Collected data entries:
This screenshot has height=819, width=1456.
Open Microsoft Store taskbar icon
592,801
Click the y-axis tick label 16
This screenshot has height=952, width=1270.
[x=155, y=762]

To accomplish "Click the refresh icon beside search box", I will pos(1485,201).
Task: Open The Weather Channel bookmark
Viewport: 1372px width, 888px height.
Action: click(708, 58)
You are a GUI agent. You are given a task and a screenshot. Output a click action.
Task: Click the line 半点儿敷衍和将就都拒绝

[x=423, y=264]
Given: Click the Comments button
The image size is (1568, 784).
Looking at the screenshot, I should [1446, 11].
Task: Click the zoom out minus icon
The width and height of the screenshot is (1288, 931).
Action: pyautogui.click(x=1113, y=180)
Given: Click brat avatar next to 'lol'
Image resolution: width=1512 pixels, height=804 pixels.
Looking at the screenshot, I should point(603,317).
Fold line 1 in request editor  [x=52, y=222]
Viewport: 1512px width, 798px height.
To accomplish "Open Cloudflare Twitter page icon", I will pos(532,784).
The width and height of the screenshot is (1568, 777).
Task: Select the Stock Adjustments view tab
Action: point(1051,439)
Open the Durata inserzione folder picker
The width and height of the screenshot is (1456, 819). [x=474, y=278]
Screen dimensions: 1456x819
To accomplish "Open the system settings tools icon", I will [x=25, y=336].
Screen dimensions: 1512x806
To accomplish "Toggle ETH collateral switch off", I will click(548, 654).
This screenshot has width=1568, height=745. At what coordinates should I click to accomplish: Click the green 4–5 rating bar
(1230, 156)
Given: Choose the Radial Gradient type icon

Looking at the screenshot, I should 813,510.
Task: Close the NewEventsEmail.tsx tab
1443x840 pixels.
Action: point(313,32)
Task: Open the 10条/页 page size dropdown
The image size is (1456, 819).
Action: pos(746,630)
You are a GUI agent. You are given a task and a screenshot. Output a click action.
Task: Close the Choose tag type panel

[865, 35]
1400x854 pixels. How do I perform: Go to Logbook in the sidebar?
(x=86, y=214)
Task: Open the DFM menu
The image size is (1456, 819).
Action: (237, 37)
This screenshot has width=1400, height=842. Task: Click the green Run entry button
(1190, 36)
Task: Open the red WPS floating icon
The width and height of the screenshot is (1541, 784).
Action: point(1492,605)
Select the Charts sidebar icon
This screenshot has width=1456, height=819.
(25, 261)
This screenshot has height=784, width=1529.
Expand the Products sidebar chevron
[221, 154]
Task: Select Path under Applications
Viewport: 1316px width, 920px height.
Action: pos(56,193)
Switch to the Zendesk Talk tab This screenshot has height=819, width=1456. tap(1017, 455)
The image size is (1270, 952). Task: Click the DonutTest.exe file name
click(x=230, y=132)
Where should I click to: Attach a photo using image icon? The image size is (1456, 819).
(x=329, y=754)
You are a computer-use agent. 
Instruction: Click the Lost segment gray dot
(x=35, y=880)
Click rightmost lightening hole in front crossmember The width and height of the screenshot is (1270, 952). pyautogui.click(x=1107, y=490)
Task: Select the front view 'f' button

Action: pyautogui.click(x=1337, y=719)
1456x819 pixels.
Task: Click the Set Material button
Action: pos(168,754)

» **What to do**
Write out every record above, word for word.

» **Exercise answer**
This screenshot has height=819, width=1456.
Open Microsoft Store taskbar icon
592,801
Click the y-axis tick label 16
This screenshot has height=952, width=1270.
[x=155, y=762]

To accomplish "Click the refresh icon beside search box", I will pos(1485,201).
Task: Open The Weather Channel bookmark
Viewport: 1372px width, 888px height.
Action: click(708, 58)
You are a GUI agent. You are given a task and a screenshot. Output a click action.
Task: Click the line 半点儿敷衍和将就都拒绝

[x=423, y=264]
Given: Click the Comments button
The image size is (1568, 784).
Looking at the screenshot, I should [1446, 11].
Task: Click the zoom out minus icon
The width and height of the screenshot is (1288, 931).
Action: pyautogui.click(x=1113, y=180)
Given: Click brat avatar next to 'lol'
Image resolution: width=1512 pixels, height=804 pixels.
Looking at the screenshot, I should point(603,317).
Fold line 1 in request editor  [x=52, y=222]
Viewport: 1512px width, 798px height.
To accomplish "Open Cloudflare Twitter page icon", I will pos(532,784).
The width and height of the screenshot is (1568, 777).
Task: Select the Stock Adjustments view tab
Action: point(1051,439)
Open the Durata inserzione folder picker
The width and height of the screenshot is (1456, 819). [x=474, y=278]
Screen dimensions: 1456x819
To accomplish "Open the system settings tools icon", I will [x=25, y=336].
Screen dimensions: 1512x806
To accomplish "Toggle ETH collateral switch off", I will click(548, 654).
This screenshot has width=1568, height=745. At what coordinates should I click to accomplish: Click the green 4–5 rating bar
(1230, 156)
Given: Choose the Radial Gradient type icon

Looking at the screenshot, I should 813,510.
Task: Close the NewEventsEmail.tsx tab
1443x840 pixels.
Action: point(313,32)
Task: Open the 10条/页 page size dropdown
The image size is (1456, 819).
Action: pos(746,630)
You are a GUI agent. You are given a task and a screenshot. Output a click action.
Task: Close the Choose tag type panel

[865, 35]
1400x854 pixels. How do I perform: Go to Logbook in the sidebar?
(x=86, y=214)
Task: Open the DFM menu
The image size is (1456, 819).
Action: (237, 37)
This screenshot has width=1400, height=842. Task: Click the green Run entry button
(1190, 36)
Task: Open the red WPS floating icon
The width and height of the screenshot is (1541, 784).
Action: point(1492,605)
Select the Charts sidebar icon
This screenshot has width=1456, height=819.
(25, 261)
This screenshot has height=784, width=1529.
Expand the Products sidebar chevron
[221, 154]
Task: Select Path under Applications
Viewport: 1316px width, 920px height.
Action: pos(56,193)
Switch to the Zendesk Talk tab This screenshot has height=819, width=1456. tap(1017, 455)
The image size is (1270, 952). Task: Click the DonutTest.exe file name
click(x=230, y=132)
Where should I click to: Attach a photo using image icon? The image size is (1456, 819).
(x=329, y=754)
You are a computer-use agent. 
Instruction: Click the Lost segment gray dot
(x=35, y=880)
Click rightmost lightening hole in front crossmember The width and height of the screenshot is (1270, 952). pyautogui.click(x=1107, y=490)
Task: Select the front view 'f' button

Action: pyautogui.click(x=1337, y=719)
1456x819 pixels.
Task: Click the Set Material button
Action: pos(168,754)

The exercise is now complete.